Crysis 2 and 3 both run on the same engine. So articles highlighting
unbelievably sloppy examples of coding and engine laziness are relevant when discussing Crysis 3. Small puddle offscreen? Render the whole ocean. 6-sided plank of wood? 100,000 polygons, yada yada yada. Even without the DX11 patch, it was a heavy engine on PC hardware despite running reasonably well on consoles. The whole thing stank of poorly-optimised, rushed console port and I'm not quite sure why anyone would want to defend Crytek after such a blatant
insult to the PC gaming industry that birthed them.
End User wrote:and Borderlands 2. Even TF2 takes a hit on fps when SlI is disabled.
Your rig has other issues, by the sounds of it; An underclocked 7850 can run 1080p Borderlands 2 very well, pegging the game at 60fps as it bumps against vysnc most of the time.
A 660Ti can manage the same feat even at 2560x1440.
As for TF2, can't netbooks run that now? I haven't played TF2 for a few years, but I'm pretty sure I had either an X1800 or a Geforce 6800GT running it nice and smoothly!
Edit - Nevermind, I see you're running relatively old 570's so I guess you would notice the difference dropping down to one. They were great cards once, but that's 2010 tech and we're in 2013; If you read back a page, you'll see that we were debating how
a single GPU has always existed that can max out
most games (Crysis 1/2/3 being the exception); by which I meant that whenever a new game came out, there was always a current, single-GPU solution able to max it out. Emphasis on 'current' and not 'over two years old'
drfish wrote:So, obviously I'm thinking about getting a 7970 or something, and my nephew is thinking about getting a 7950 - so if we bought them at the same time that should net us the six game "Never Settle" bundle, right? Seems there aren't any retailers that really mention getting the double games for buying two cards, is it a real thing? Any reason it wouldn't work with a mismatched 7970 and 7950?
Wish I could answer that. I'm in the UK and this month's quartet of 7970s yielded four copies of Crysis3 and Bioshock Infinite, when I would have liked at least one copy of the upcoming Tomb Raider instead of the multiples.

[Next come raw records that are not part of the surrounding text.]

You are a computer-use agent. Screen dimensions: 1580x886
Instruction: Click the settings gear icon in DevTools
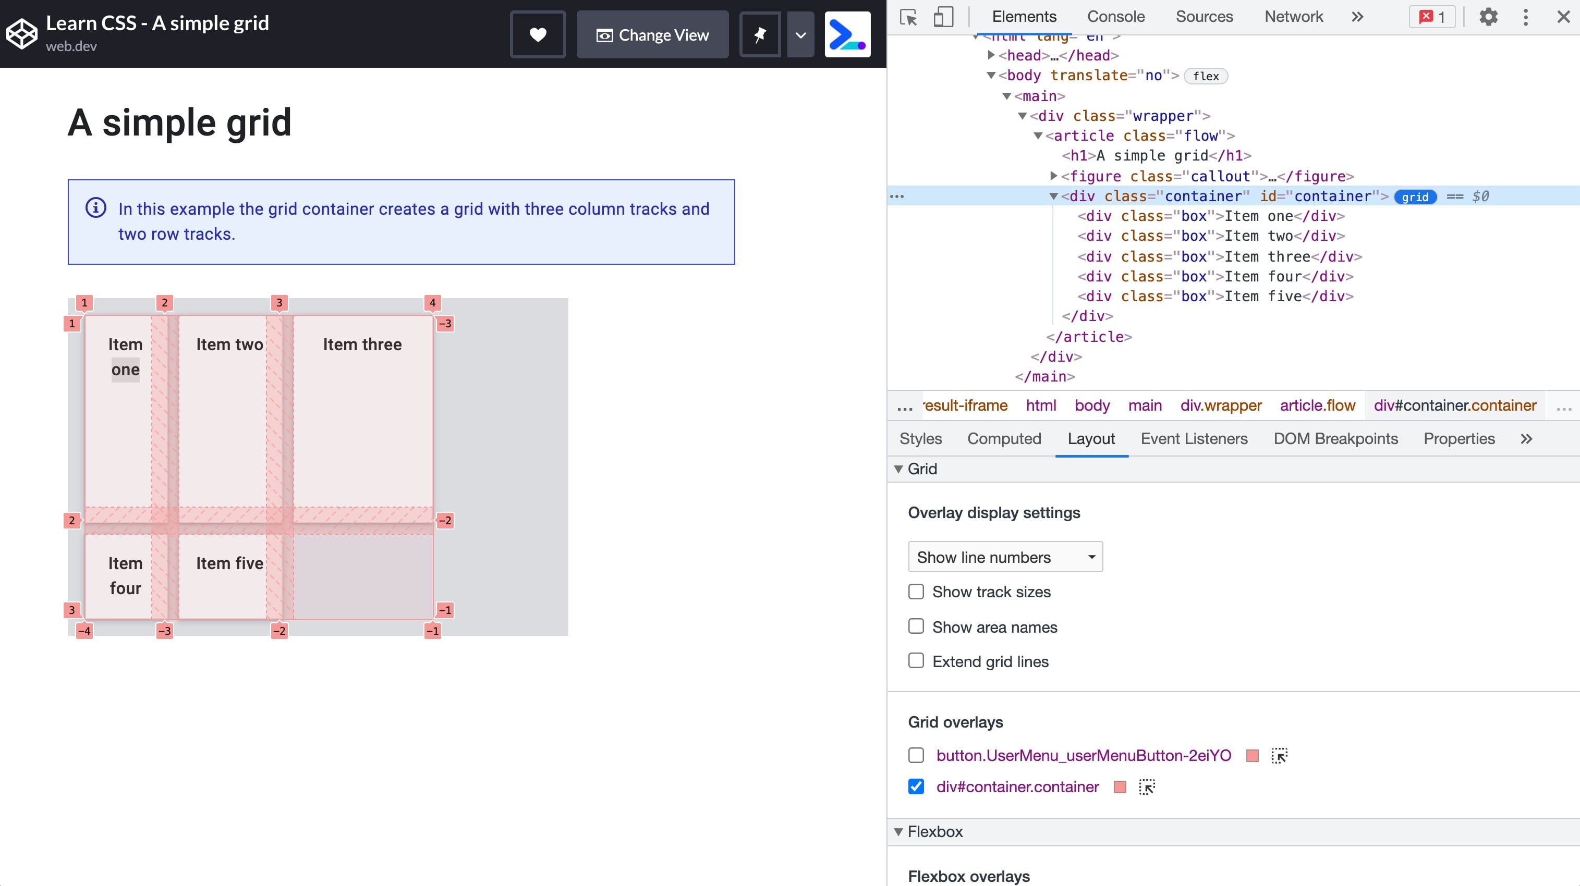point(1489,16)
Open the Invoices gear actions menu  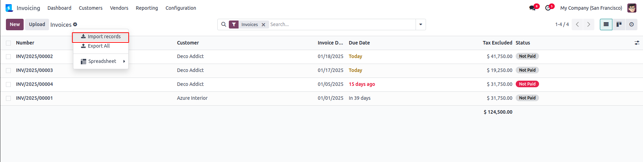75,24
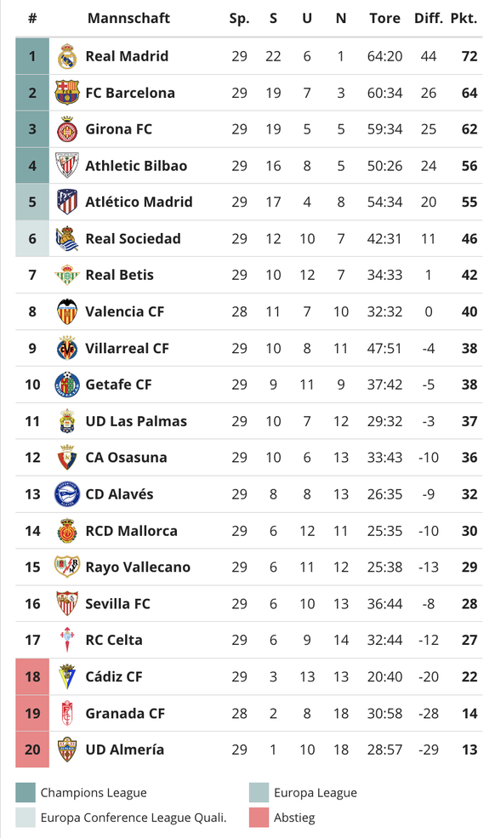Open the Real Sociedad team link
This screenshot has width=495, height=838.
pos(133,238)
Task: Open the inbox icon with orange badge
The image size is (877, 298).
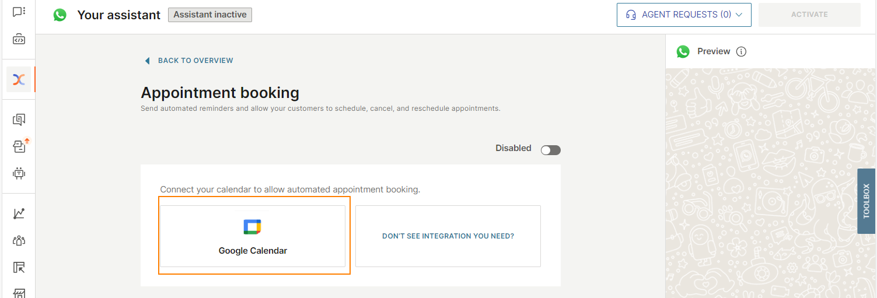Action: (19, 146)
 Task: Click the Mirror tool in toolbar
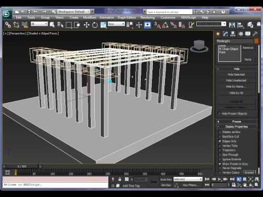coord(232,25)
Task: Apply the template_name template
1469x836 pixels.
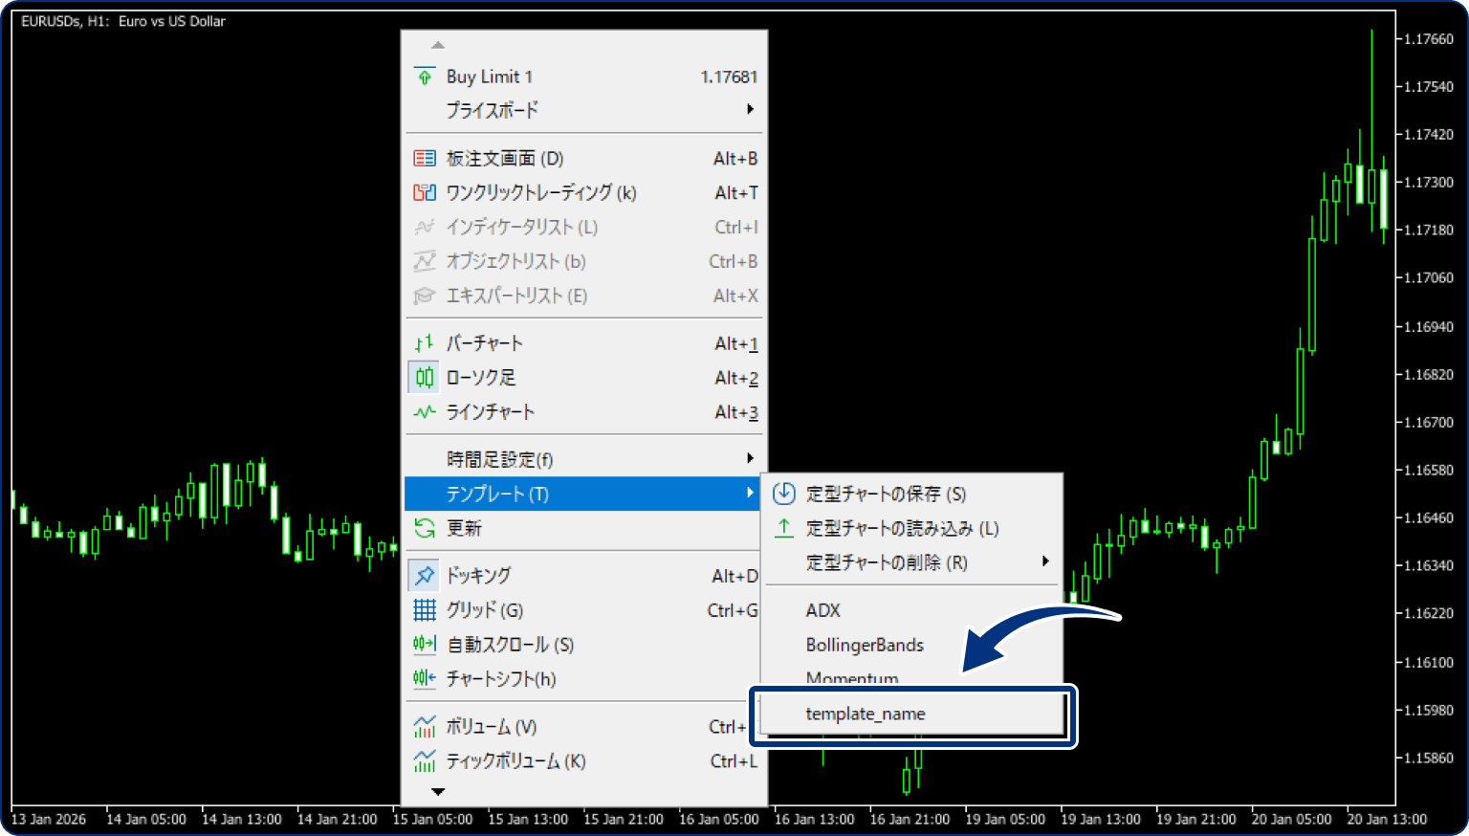Action: coord(866,714)
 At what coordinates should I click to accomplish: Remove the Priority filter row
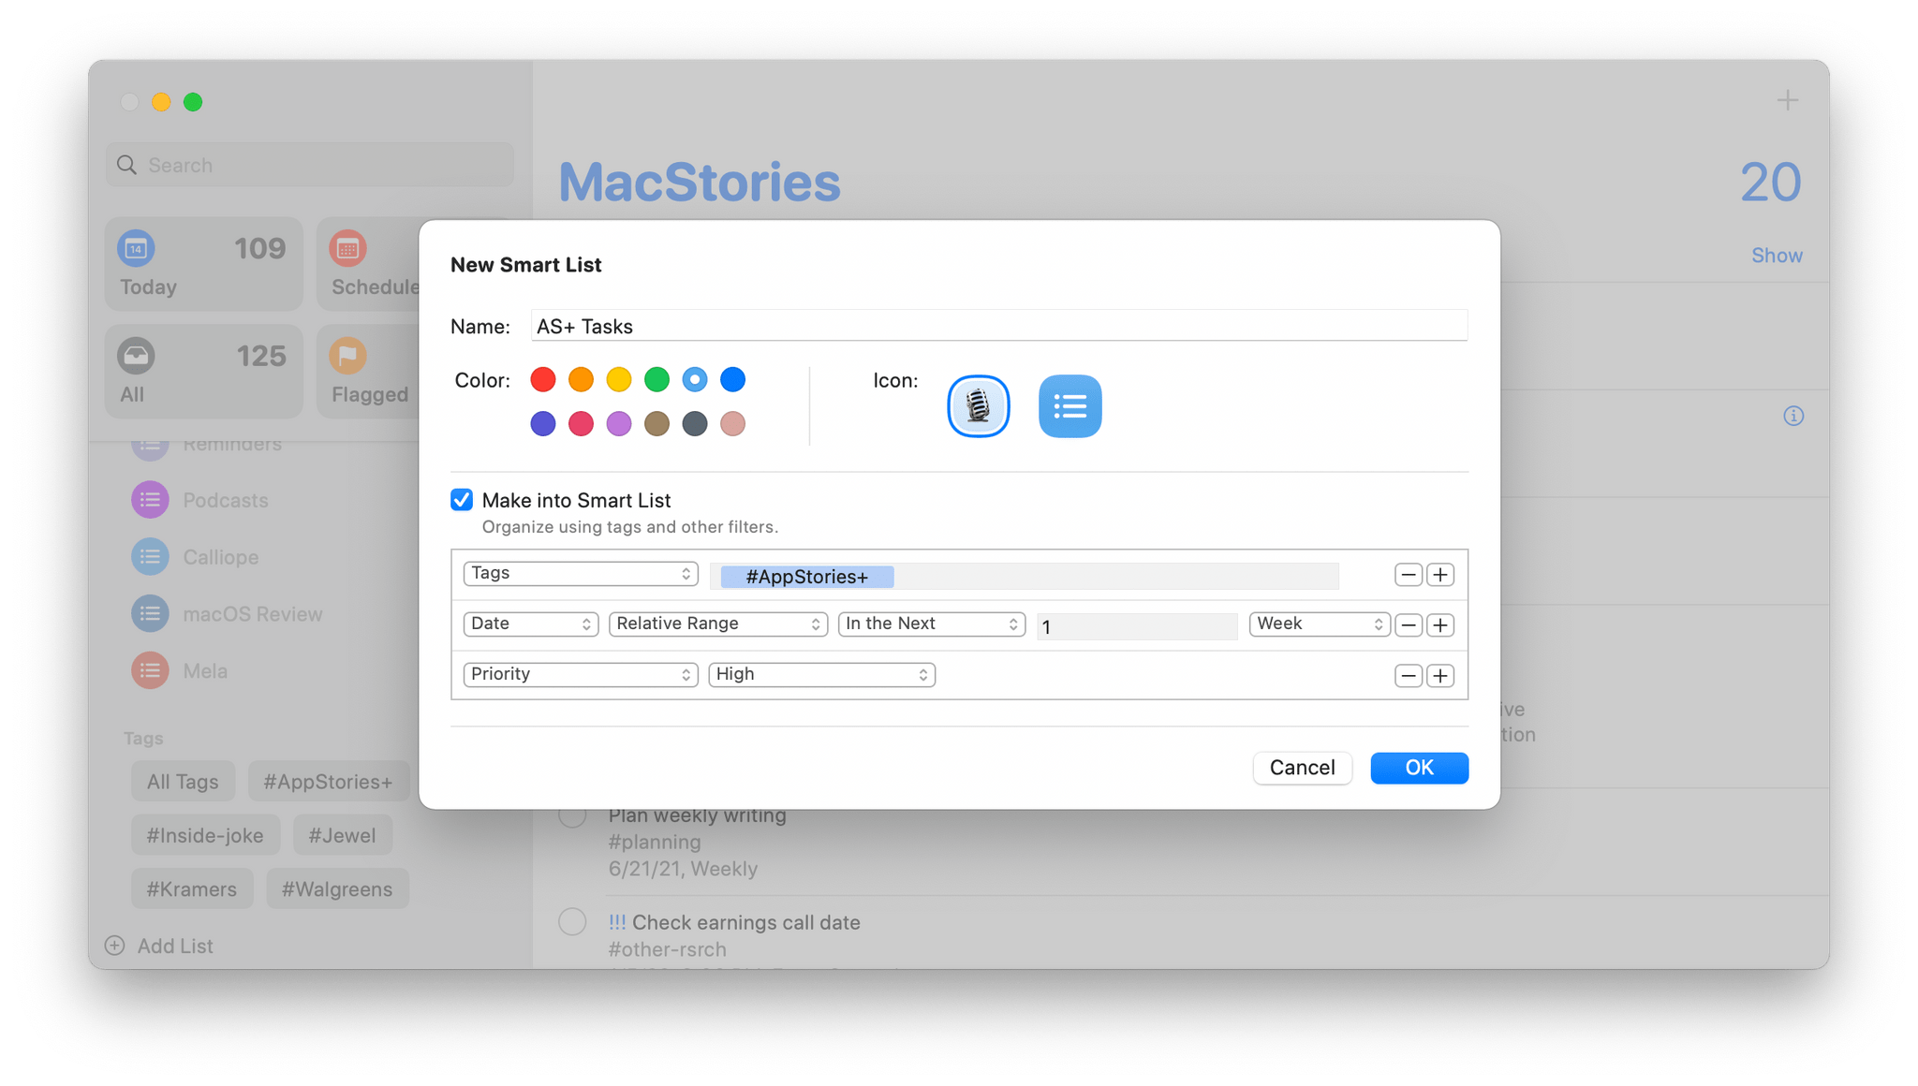pos(1409,675)
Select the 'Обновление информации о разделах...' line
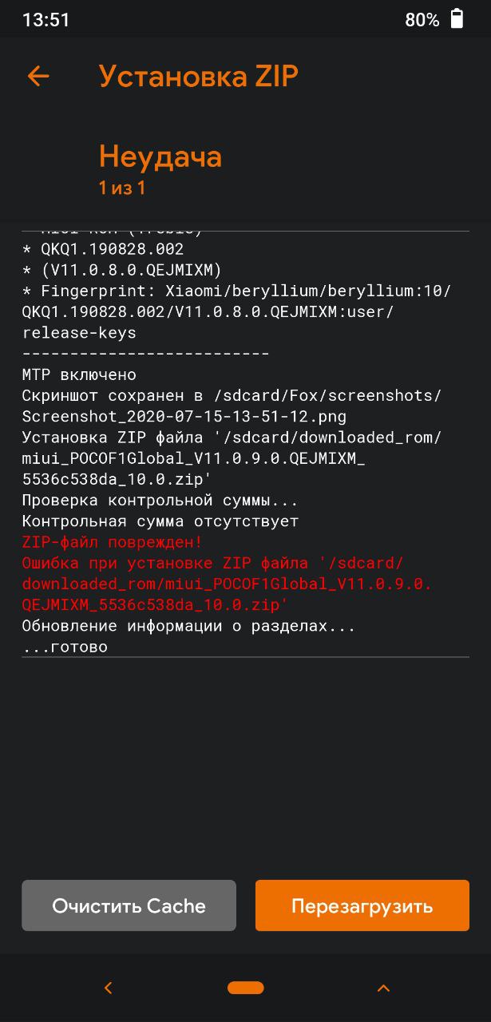The width and height of the screenshot is (491, 1022). (188, 626)
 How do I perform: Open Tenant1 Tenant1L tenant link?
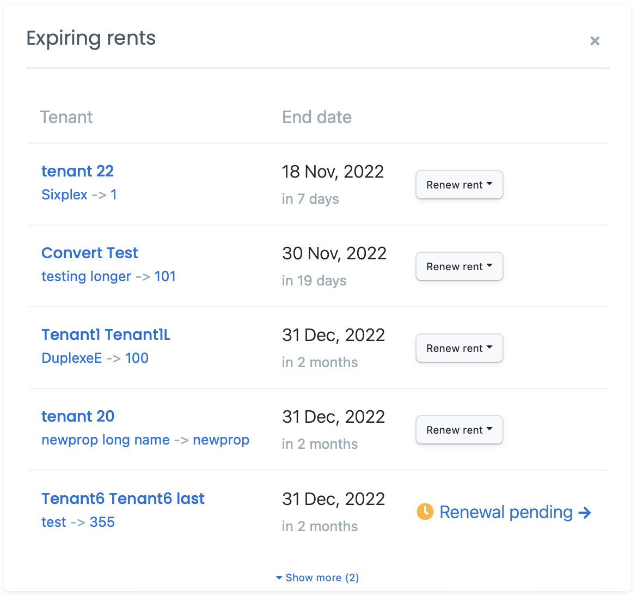[106, 335]
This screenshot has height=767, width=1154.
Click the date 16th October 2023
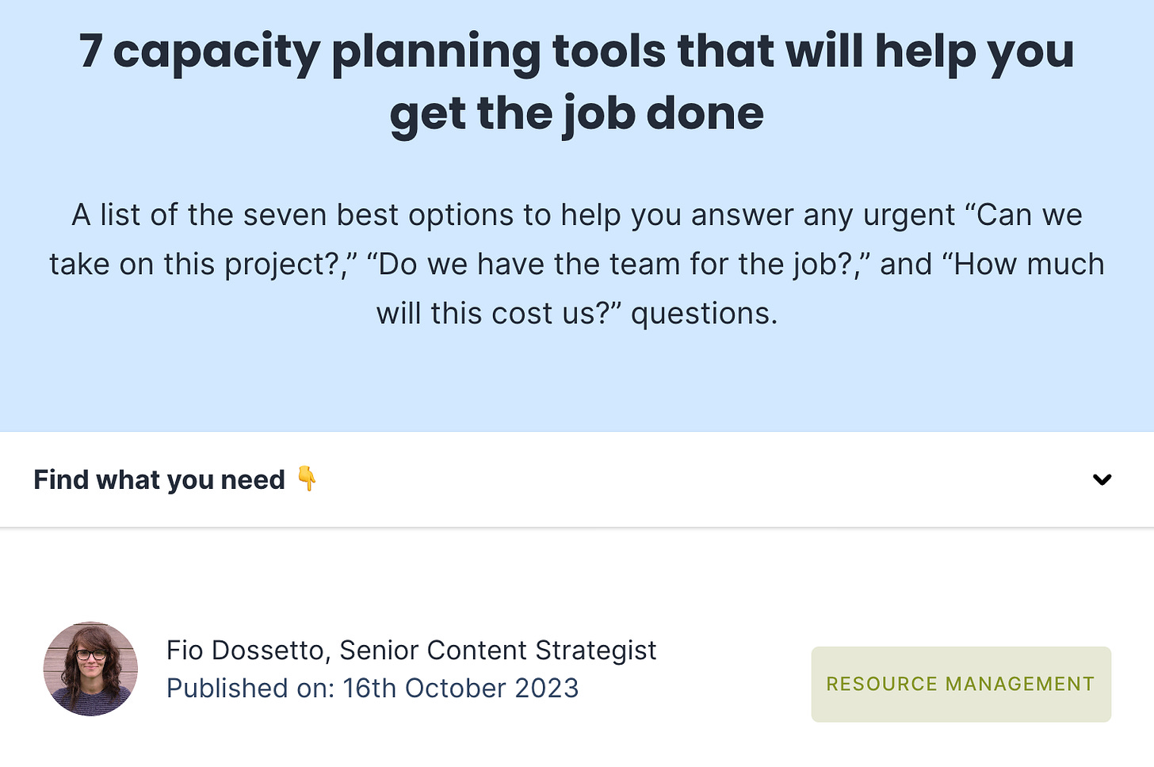(460, 688)
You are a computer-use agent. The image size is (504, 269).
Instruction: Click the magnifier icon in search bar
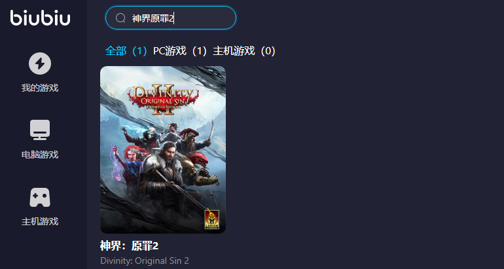[120, 18]
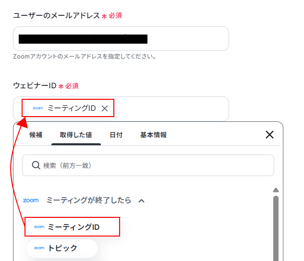Click the magnifier icon in the search box

click(x=36, y=166)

This might be helpful info though:
- Not pictured: the "Ultimate Reload" deal, thanks to which buyers of two Radeon HD 7900-series GPUs will be entitled to free copies of all three aforementioned titles, plus Far Cry 3, Hitman: Absolution, and Sleeping Dogs. Note that I'm saying GPUs, not cards. The promotion will apply to dual-GPU solutions like Asus' ROG Ares II. If you prefer to get two separate cards, AMD says you'll just have to check out with both of them in your e-tail shopping cart at the same time—or in a pre-baked PC from a systems integrator.